There were several limitations to this study. A substantial proportion of subjects did not complete eight study treatments, usually because they were discharged or eloped. However, loss to follow-up was not associated with treatment group and therefore was unlikely to overestimate reductions associated with the mupirocin intervention. As the odds of colonization were significantly decreased by M (P<0.0001,) loss to follow-up did not impair our ability to detect an effect of mupirocin treatment.
Occasionally subjects missed treatments or it was difficult to confirm that they were treated. Therefore, we used an intent-to-treat analysis assuming that all subjects received equal treatment. This analysis may have led to an underestimation of the impact of mupirocin since some subjects were not exposed to the treatment.
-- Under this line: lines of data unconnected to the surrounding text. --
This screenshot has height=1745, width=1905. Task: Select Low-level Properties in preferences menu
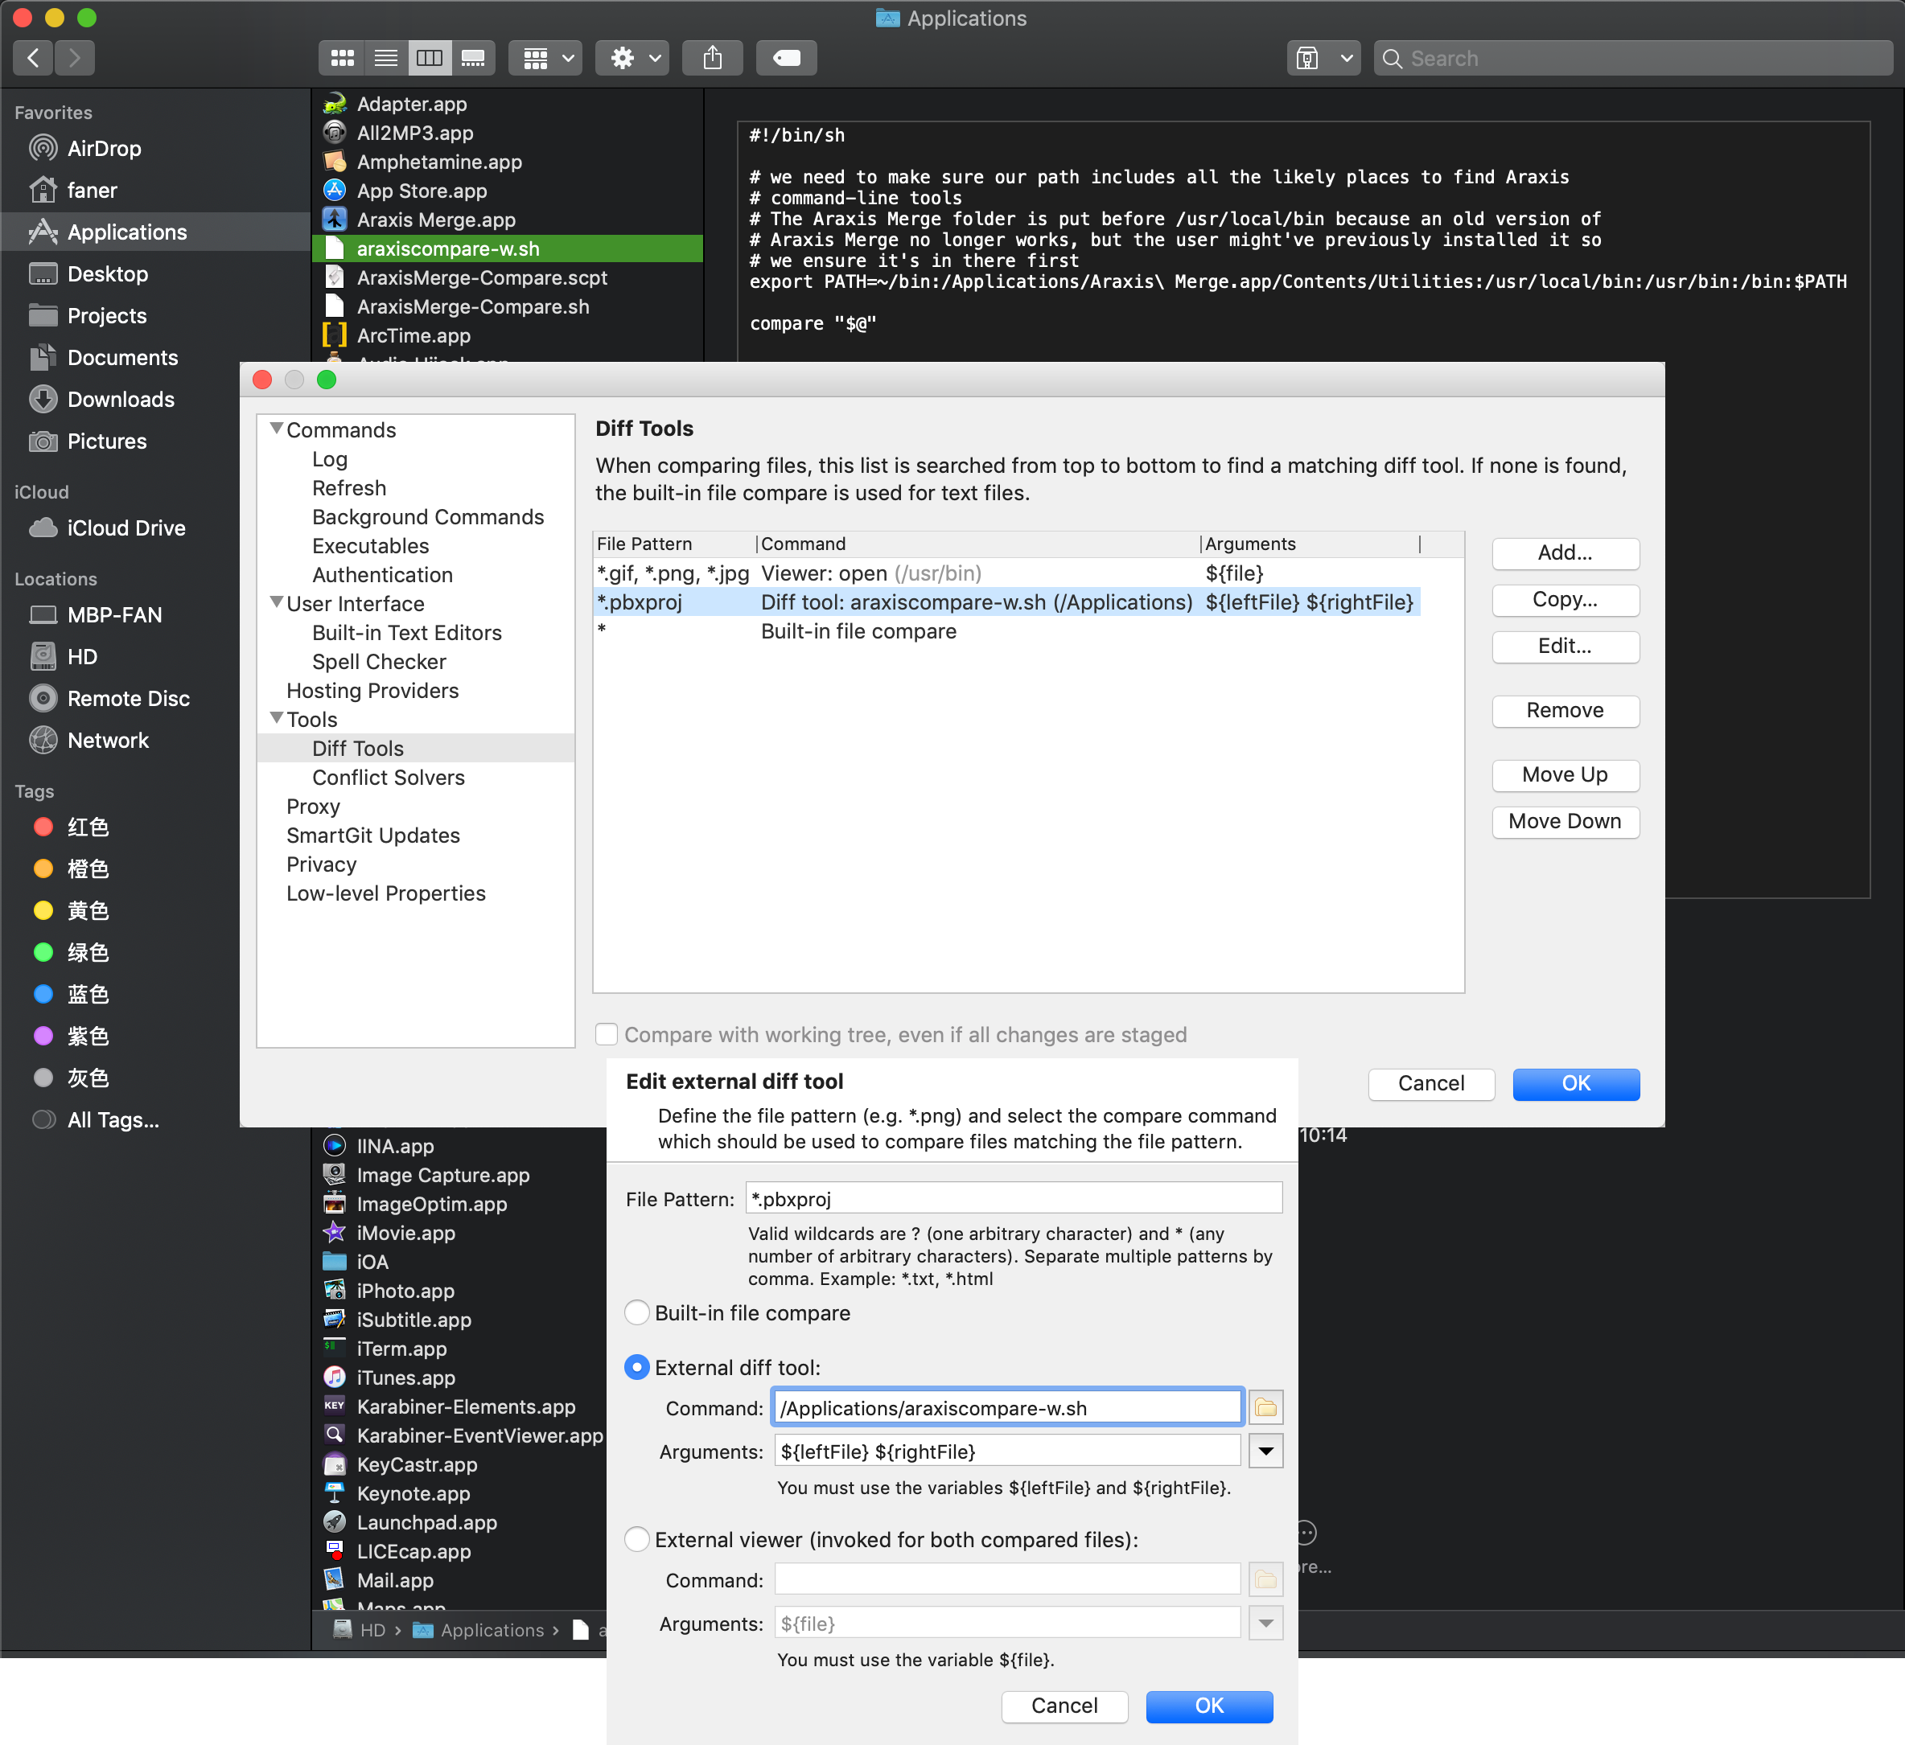[x=387, y=894]
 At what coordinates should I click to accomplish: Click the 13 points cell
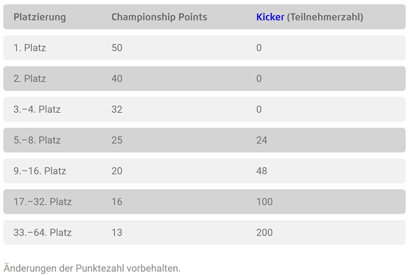pyautogui.click(x=117, y=232)
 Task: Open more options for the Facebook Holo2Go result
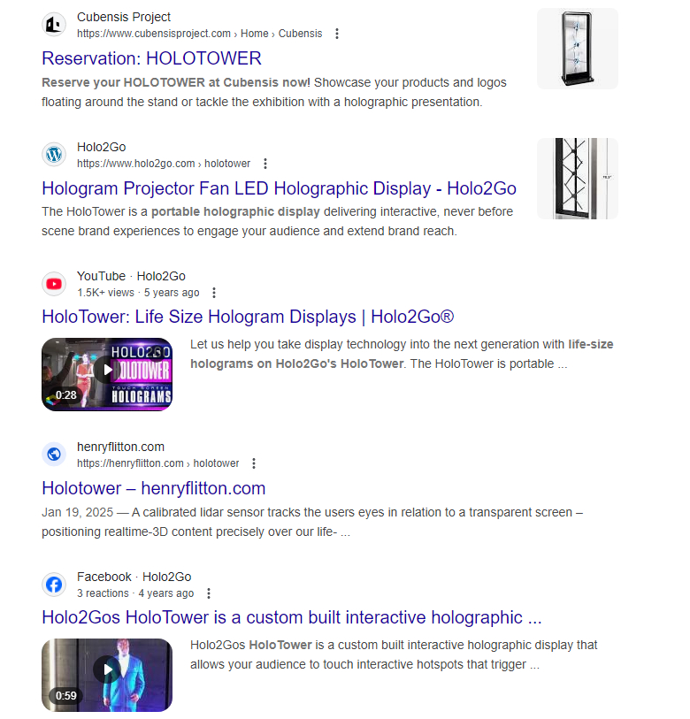(209, 593)
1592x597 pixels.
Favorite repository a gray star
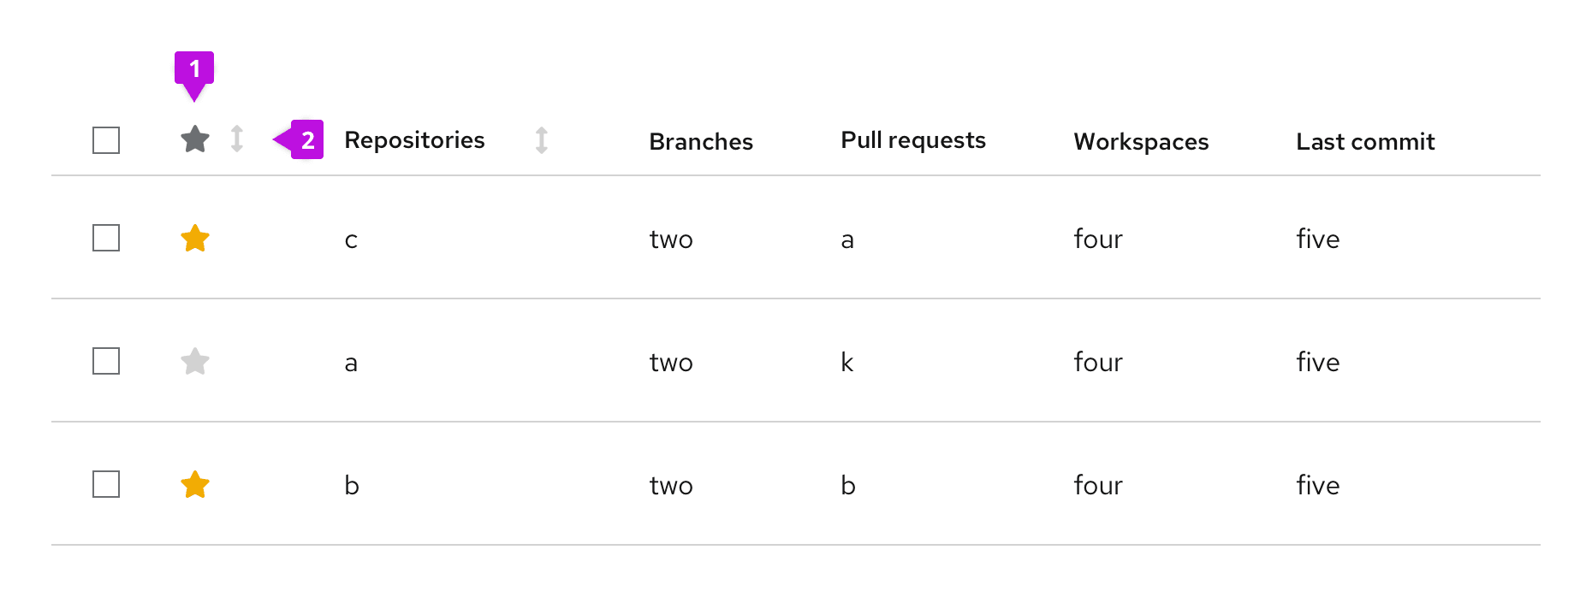click(x=195, y=362)
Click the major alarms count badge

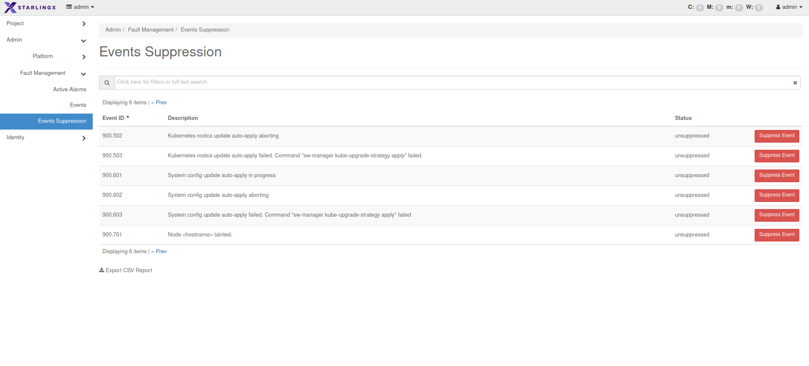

Lastly, we were unable to definitively confirm that all of the infections that occurred in the study were due to S. aureus due to the lack of culture data. Cultures were often unavailable or could not be performed (i.e. cellulitis). This also limited our ability to assess the clonality of infection isolates and determine the role of nasal colonization in the development of infection in our population. A past study at the same institution, however, demonstrated that infections were usually caused by the person’s own commensal flora.16
Mupirocin is used in many settings and its effect on S. aureus nasal colonization and infection is not always clear. This study is unique in several ways. The effect of monthly mupirocin use was examined over time. The study was also conducted in a high-risk population: HIV-infected individuals in residential drug rehabilitation. The results suggest that a five-day course of mupirocin applied on a monthly basis can suppress S. aureus colonization over an extended period of time in high-risk individuals. Although this study suggests that mupirocin may reduce the risk of staphylococcal infection, additional studies are needed in select populations. By suppressing colonization, monthly mupirocin use may have a role in skilled nursing facilities, HIV-infected individuals, drug users and other populations with high rates of S. aureus infections.
Acknowledgments
Sources of Support: GlaxoSmithKline sponsored this study. R. Gordon has received support from NIH Grant number 1K08A1072043-01A1 and NIH Grant number 5 T32 AI0149821-04. F. Lowy has received support from NIH Grant number DA015018.
We are grateful to Allison Aiello, PhD and Abagail Zuger, MD for their critical reviews of the manuscript.
Footnotes
An abstract of preliminary results (poster #B083) was presented at the 2008 joint ICAAC/IDSA meeting.
Conflicts of Interest
None of the authors report any conflicts of interest.